Как бы то ни было, он уже знает, как удалится в небытие. Он удалится на крыльях музыки. Он поставит на рояль усыпляющий напиток и будет пить его, как бы по рассеянности, когда ему захочется. Наслаждением перед самой смертью, проникновением в мир непознанных созвучий и гармоний — вот чем будет его уход из жизни. И пусть вратами к этому прозвучат те звуки, которые он любит больше всех, потому что они мрачны, противоречивы и вместе с тем новы и прекрасны: ля-минорный квартет Брамса.
Рояль, поставленный у него в квартире, — парижский старый инструмент; порой чуть-чуть стеклянные тона, но в общем звук мягкий, благородный. Мертенс разводит питье горячей водой, взятой из термоса, долго помешивает. Он вспоминает о своих племянниках, которым оставляет почти все свое земное достояние; об убогой библиотеке маленького университета, где он провел несколько счастливых месяцев у подножия мало исхоженных гор; благодаря ценному дару — мертенсовским книгам — библиотека вдруг станет важным центром; там будут изучать историю права и развитие юридических теорий. Еще разные мысли мелькают у него в голове. Вот будь у него опыт и ловкость, он мог бы очень хорошо приспособить печурку для выделения углекислоты, что совсем избавило бы его от необходимости активных действий. Ладно, усмехается он, в другой раз! Затем он открывает нотную тетрадь — квартеты Брамса, аранжированные для рояля, — и начинает играть. Звуки мягко льются сквозь окна тихого дома, иной прохожий подымает на мгновение голову, кто-то даже останавливается, но погода, холодная, сырая и неприветливая, гонит их дальше.
Пальцы Мертенса скрещиваются, блаженная улыбка преображает его, он слегка кивает головой и раскачивается всем телом в ритме, уносящем его от действительности.

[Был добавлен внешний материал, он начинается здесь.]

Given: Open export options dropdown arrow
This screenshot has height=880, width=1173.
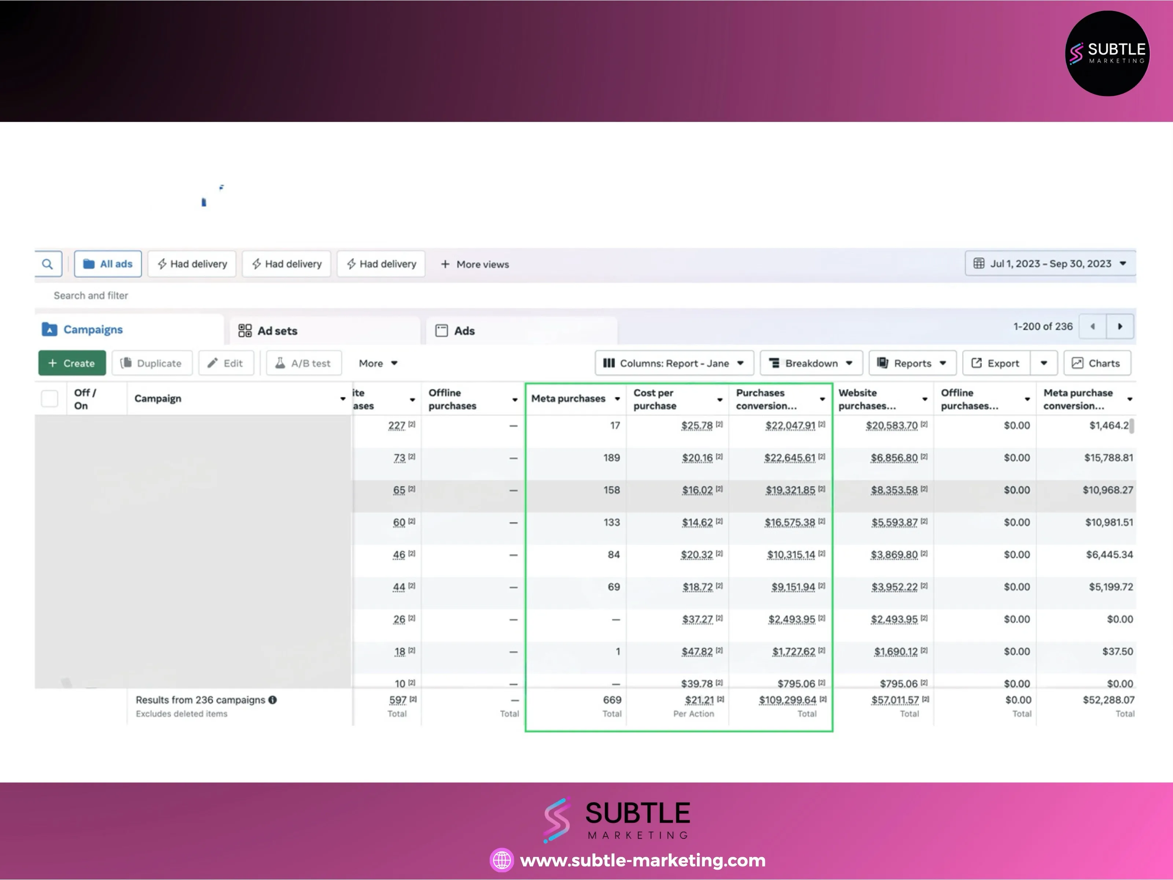Looking at the screenshot, I should point(1044,363).
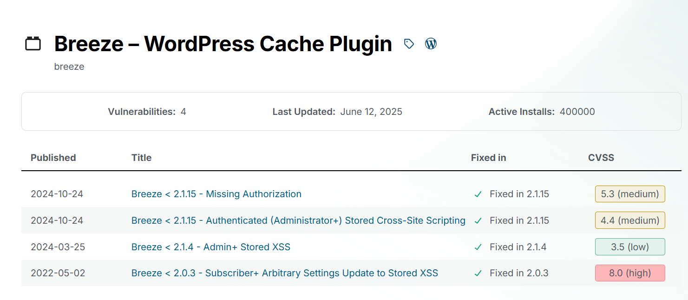Click the Title column header
Viewport: 688px width, 300px height.
click(x=142, y=158)
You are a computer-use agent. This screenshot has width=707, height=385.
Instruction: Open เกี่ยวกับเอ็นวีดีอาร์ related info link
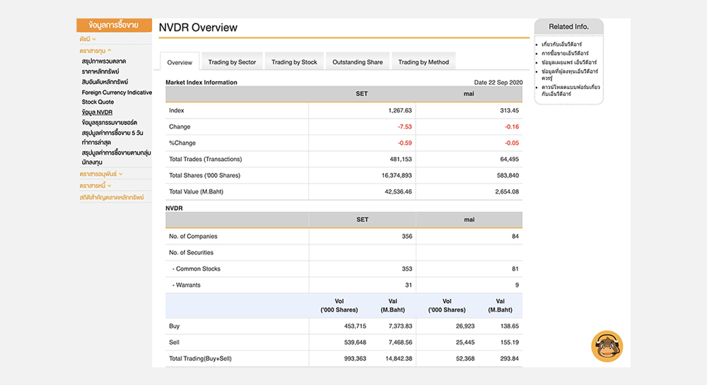[x=561, y=44]
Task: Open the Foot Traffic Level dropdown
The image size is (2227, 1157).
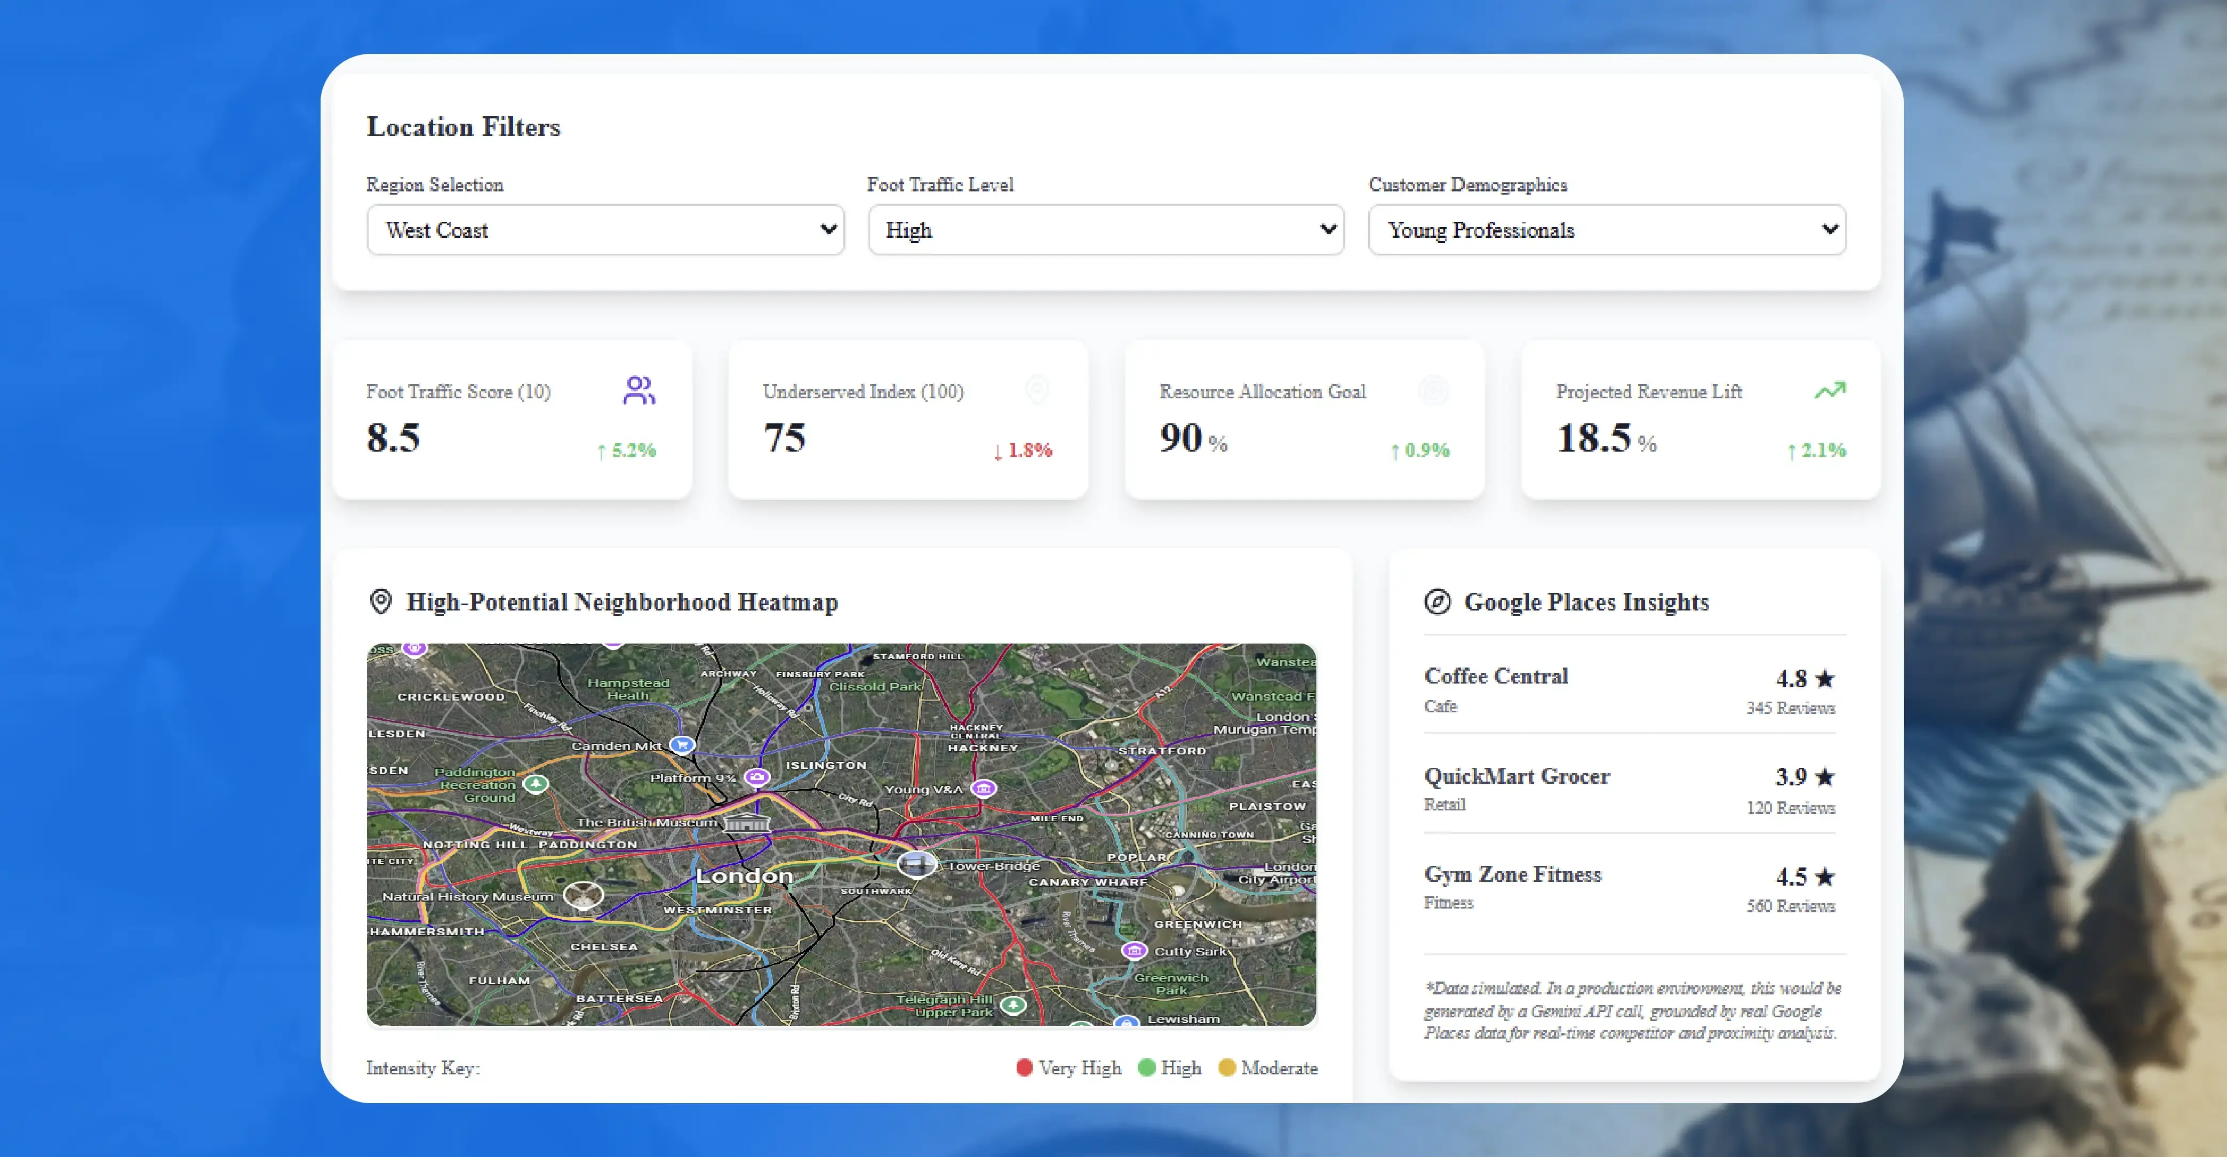Action: (1106, 230)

Сердце ширится от счастья, его не выразить словами. Человек, в котором зазвучала эта музыка, прежде чем она Пыла записана потными знаками, слегка располневший курильщик стар с чересчур длинными волосами, тупым носом и бородой, и в этом человеке обитал ангел! Нежнее, чем прекраснейшие тона портретов Рембрандта или Грюневальда, были краски его души, когда в нем зазвучало без слов неземное, высшее счастье.